**Aim of the task**
Write out exactly the lines from the one holding "Expand the Phase1 tree node" to the last line of the entries, both ends included and nothing else, without the pictures.

**Records shown**
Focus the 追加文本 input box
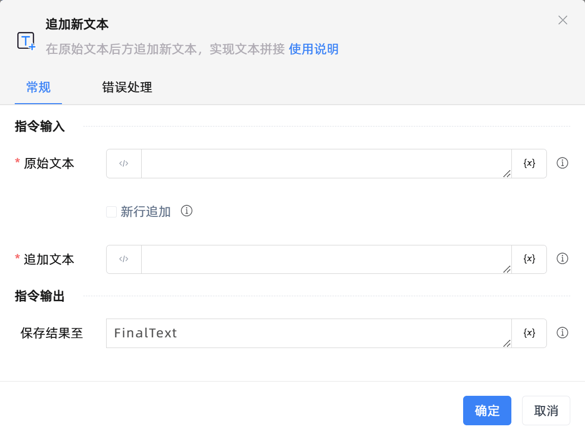 click(x=326, y=259)
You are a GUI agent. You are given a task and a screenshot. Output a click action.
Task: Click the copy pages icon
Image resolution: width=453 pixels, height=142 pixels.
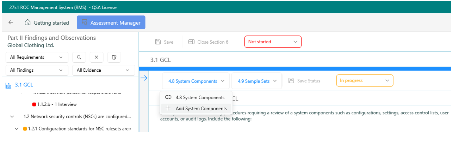[x=114, y=57]

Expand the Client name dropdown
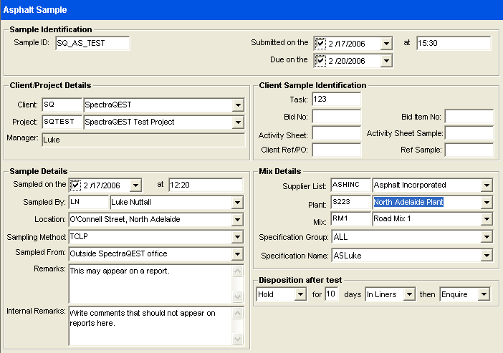click(238, 105)
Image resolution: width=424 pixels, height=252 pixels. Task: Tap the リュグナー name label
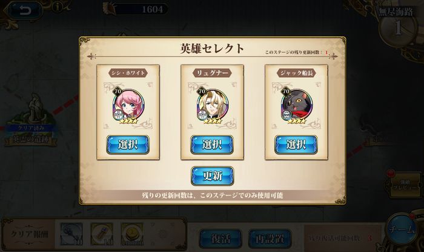pyautogui.click(x=212, y=73)
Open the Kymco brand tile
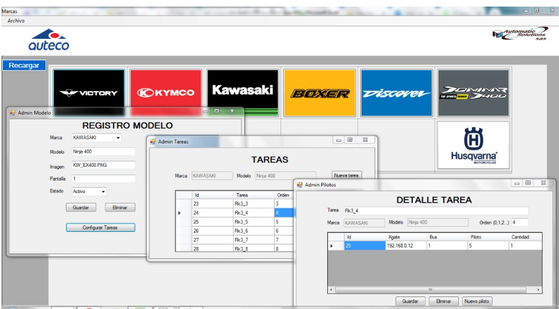The width and height of the screenshot is (559, 309). click(165, 93)
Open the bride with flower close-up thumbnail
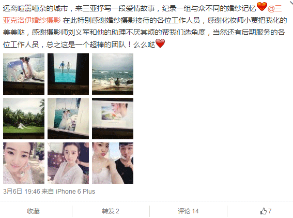293x218 pixels. point(113,119)
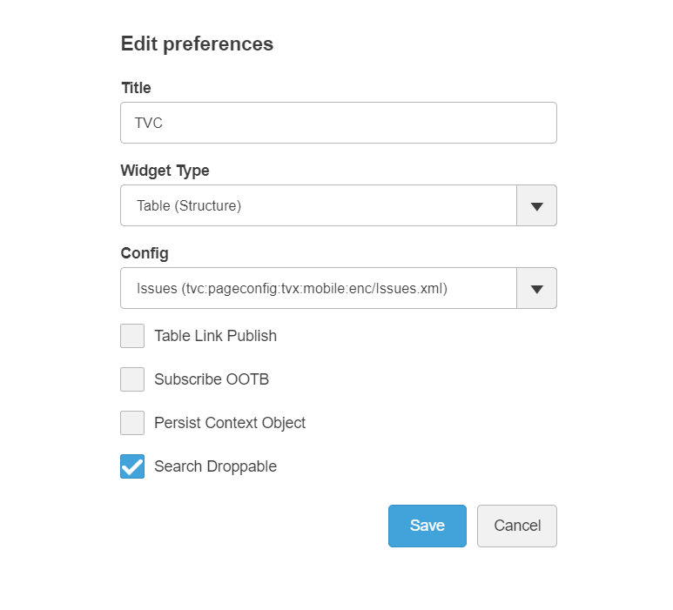Click the Title text input field
The height and width of the screenshot is (610, 673).
point(338,123)
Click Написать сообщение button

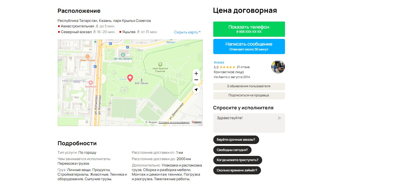pyautogui.click(x=249, y=46)
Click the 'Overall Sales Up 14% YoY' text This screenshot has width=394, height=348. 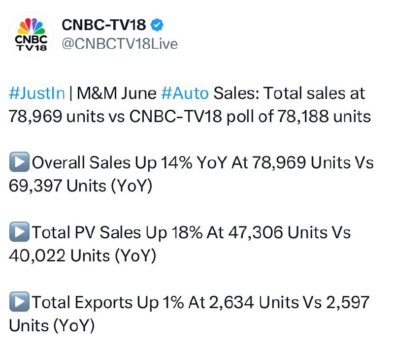(x=130, y=163)
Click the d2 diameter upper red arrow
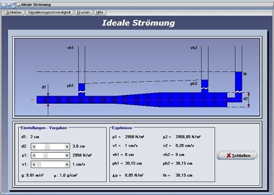274x195 pixels. point(248,94)
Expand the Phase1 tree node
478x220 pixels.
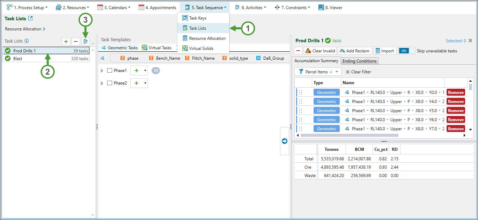[102, 71]
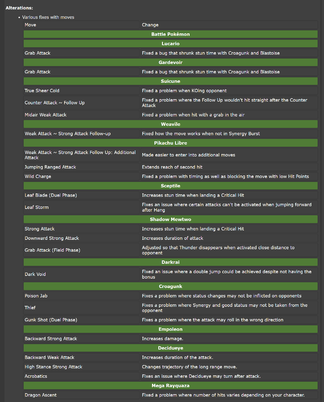Select the Empoleon header row
This screenshot has height=402, width=324.
(170, 329)
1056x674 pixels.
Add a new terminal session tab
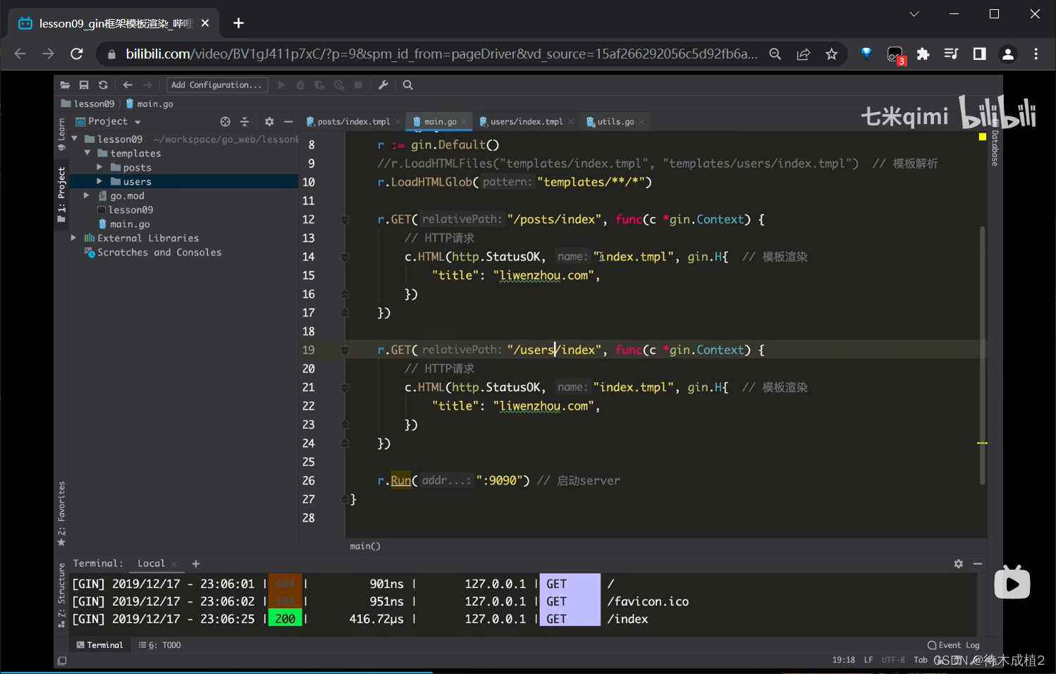[196, 564]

**The completed task**
Expand the Phase1 tree node
478x220 pixels.
[102, 71]
Select the Empoleon header row
This screenshot has height=402, width=324.
(170, 329)
1056x674 pixels.
Add a new terminal session tab
[196, 564]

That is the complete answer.